[TEXT]
31

I've downloaded the latest Android x86 (android-x86-6.0_20160129.iso) from here and tried to install it to the HDD on a VM in VMware Workstation and in Virtualbox.

The installation seems to proceed properly (using EXT4, and EFI Grub) and i get a message that it has installed successfully. However when I reboot it passes GRUB, picks the correct Android installation, but it does not boot. I get the result seen in the screenshot below and then a blank screen with a blinking cursor.

enter image description here

I've seen somehow similar questions on Android-SE (here and here), but they use older versions of Android x86 and don't seem to have solutions that work for me.

The VMs in both VMware and Virtualbox have: HDD=4GB(IDE), RAM=2GB, 2 CPUs and they boot through EFI. I've tried nomodeset and xforcevesa in the Grub boot parameters but nothing seems to work.

The .iso does boot up though all the way to the GUI in Live mode (LiveCD).

Any assistance would be greatly appreciated. I have a feeling that the solution might be something linked to the graphics settings but i'm not exactly sure.

[DATA]
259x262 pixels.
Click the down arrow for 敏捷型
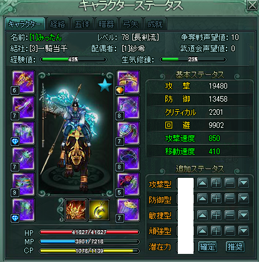(x=243, y=215)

[GIVEN PROBLEM] Reproduce everything in the Android x86 post from "I've seen somehow" down to "not exactly sure.", word for word. Work from the Android x86 post alone and set the data aside.

[RESULT OF THE TASK]
I've seen somehow similar questions on Android-SE (here and here), but they use older versions of Android x86 and don't seem to have solutions that work for me.

The VMs in both VMware and Virtualbox have: HDD=4GB(IDE), RAM=2GB, 2 CPUs and they boot through EFI. I've tried nomodeset and xforcevesa in the Grub boot parameters but nothing seems to work.

The .iso does boot up though all the way to the GUI in Live mode (LiveCD).

Any assistance would be greatly appreciated. I have a feeling that the solution might be something linked to the graphics settings but i'm not exactly sure.